> **Task to complete**:
Transcribe, word for word, the part of the Creed review that opens with the words containing "Donnie decides to" and closes with "be his trainer.".

> **Source text**:
= Beginning of Section =

Armed with Sylvester Stallone’s blessing and a genuine dramatic storyline, Creed has both the storytelling sinew and the boxing authenticity to make a true spin-off franchise without too much of the soapishness that has ever been the sickness of sports films.
We open with Adonis Johnson (Michael B. Jordan) fighting a much bigger kid in a group home. Later, as he’s locked up in one of the solitary cells the exposition starts, letting us know that Donnie never knew his famous father, world heavyweight champion Apollo Creed, who died before he was born.
Even with his bastard status, the widow of Apollo, Mary Anne Creed (Phylicia Rashad), takes him in. Despite his new home away from the crucible of government-run orphanages, there’s no denying that fighting is in Donnie’s blood. He’s secretly been taking amateur fights in Mexico and bringing home small cash and plenty of bruises.
Donnie decides to go pro and heads to Philadelphia, the site of Apollo Creed’s legendary match with a tough upstart named Rocky Balboa (Sylvester Stallone). Having tracked the now-hoary boxer down, he persists in asking him to be his trainer.
Despite his insistence that he is out of the game for good, Rocky sees in Adonis the strength and determination he had known in Apollo—the fierce rival who became his closest friend. Agreeing to take him on, Rocky trains the young fighter, even as the former champ is battling an opponent more deadly than any he faced in the ring.
Here are eight punches that this movie will throw at you for the pure enjoyment of the fight game.
Rocky Balboa tells Adonis Johnson that his toughest opponent isn’t the other guy in the match, but the guy looking back at him in the mirror—something Rocky knows from his own experience in boxing, and in life. He also knows that because the younger man is fighting to get out from under the long shadow of his famous father, one of the greatest boxers to have ever graced the ring, he will have to teach him that boxing is as much a mental game as a physical one. Adonis may feel ready to make a name for himself, but is he ready to live up to his father’s name?
In order for Rocky to put Donnie through his paces, Michael B. Jordan had to be whipped into fighting shape first and inhabit the role of upstart, firebrand boxer.
The actor worked with technical advisor/boxing trainer Robert Sale out of the Powerhouse Gym in Burbank, California, learning the fundamentals much as his character practices them in the film.
“Getting into shape for this movie was a year-long process for me. I was slowly training here and there, between projects, until I could go full steam ahead. You think you’re in shape, you’re athletic, but you get in that ring and you realize how far you still have to go,” Jordan admitted. Once he began working with Sale, Jordan says, “That slowly evolved into weight training with my physical trainer, Corey Calliet, who I’d been working with on another film.”

= End of Section =

> **Raw data**:
= Beginning of Section =

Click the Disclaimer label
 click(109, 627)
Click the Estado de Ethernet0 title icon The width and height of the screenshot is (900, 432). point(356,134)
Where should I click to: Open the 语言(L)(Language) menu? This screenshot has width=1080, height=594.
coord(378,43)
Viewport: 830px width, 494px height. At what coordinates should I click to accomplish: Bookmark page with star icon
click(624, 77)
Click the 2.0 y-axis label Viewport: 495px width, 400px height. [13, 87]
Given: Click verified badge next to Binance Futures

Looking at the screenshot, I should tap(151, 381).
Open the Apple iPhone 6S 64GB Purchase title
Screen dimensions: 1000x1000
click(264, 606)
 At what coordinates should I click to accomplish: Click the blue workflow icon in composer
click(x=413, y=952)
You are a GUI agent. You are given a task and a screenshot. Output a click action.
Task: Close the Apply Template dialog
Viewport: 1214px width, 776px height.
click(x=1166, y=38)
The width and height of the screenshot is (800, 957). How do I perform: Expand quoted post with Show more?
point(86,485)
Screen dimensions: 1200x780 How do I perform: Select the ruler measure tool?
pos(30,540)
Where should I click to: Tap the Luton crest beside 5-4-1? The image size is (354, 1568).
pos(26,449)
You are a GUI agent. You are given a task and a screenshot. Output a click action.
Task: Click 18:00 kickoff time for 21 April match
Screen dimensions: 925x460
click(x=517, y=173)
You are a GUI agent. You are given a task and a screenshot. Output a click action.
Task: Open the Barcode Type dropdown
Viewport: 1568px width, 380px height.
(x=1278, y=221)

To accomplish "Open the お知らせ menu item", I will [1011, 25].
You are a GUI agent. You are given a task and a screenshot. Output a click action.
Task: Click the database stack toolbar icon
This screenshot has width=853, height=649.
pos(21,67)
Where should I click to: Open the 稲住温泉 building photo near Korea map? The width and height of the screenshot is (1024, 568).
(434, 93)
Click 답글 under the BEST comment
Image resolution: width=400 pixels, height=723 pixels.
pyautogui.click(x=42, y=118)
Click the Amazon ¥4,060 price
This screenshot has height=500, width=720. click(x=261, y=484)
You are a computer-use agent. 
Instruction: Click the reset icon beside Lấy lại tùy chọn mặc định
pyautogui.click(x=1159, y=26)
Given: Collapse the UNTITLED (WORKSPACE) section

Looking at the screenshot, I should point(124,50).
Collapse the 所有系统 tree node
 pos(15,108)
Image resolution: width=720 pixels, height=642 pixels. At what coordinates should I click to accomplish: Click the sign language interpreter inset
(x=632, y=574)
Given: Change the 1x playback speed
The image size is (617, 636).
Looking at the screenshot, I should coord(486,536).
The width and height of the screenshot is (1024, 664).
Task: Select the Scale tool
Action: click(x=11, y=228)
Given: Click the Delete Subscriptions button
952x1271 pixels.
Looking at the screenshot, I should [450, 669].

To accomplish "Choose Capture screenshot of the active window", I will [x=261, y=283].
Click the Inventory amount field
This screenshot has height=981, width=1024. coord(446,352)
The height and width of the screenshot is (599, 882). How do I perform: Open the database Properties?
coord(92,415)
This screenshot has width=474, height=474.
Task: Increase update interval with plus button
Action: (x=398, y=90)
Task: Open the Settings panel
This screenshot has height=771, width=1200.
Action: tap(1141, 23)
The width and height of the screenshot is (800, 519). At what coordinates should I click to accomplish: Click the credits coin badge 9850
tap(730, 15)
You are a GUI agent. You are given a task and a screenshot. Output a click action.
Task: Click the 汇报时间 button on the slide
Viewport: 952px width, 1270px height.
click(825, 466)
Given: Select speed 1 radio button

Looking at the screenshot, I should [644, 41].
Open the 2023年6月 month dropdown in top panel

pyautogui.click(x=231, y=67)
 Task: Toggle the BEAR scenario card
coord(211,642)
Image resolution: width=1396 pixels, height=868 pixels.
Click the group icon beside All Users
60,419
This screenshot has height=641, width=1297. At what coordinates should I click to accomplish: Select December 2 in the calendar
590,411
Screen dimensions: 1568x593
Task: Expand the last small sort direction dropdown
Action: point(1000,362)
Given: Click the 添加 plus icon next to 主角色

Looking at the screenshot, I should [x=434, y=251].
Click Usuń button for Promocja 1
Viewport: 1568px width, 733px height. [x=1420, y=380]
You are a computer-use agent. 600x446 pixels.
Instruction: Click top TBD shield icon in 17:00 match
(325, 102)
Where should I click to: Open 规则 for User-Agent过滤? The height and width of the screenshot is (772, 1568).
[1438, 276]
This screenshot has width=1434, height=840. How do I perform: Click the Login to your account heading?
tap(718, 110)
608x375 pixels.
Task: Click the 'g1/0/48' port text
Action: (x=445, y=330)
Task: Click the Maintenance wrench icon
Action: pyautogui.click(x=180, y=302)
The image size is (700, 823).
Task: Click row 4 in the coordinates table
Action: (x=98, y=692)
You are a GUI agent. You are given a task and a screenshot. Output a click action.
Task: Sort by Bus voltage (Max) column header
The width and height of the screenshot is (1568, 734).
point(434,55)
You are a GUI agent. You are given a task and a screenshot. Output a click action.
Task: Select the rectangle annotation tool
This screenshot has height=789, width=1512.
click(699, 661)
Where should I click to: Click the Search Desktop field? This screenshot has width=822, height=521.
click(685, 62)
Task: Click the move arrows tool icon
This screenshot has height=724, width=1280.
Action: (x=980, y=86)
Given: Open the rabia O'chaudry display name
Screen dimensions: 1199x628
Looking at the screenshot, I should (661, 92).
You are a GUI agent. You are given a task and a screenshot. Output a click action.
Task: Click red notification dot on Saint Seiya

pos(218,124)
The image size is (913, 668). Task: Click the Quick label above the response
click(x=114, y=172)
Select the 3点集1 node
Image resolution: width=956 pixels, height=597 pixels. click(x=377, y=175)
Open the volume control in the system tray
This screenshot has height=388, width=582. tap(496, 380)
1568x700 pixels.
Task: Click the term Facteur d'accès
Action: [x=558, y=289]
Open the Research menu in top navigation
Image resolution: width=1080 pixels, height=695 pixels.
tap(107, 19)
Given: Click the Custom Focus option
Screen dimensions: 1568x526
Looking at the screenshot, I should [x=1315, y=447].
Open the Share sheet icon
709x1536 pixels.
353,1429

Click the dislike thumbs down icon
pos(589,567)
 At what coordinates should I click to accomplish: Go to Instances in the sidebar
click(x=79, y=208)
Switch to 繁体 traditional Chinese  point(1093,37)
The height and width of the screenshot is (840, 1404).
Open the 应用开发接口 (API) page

= End of Section =

> **Your solution**:
Donnie decides to go pro and heads to Philadelphia, the site of Apollo Creed’s legendary match with a tough upstart named Rocky Balboa (Sylvester Stallone). Having tracked the now-hoary boxer down, he persists in asking him to be his trainer.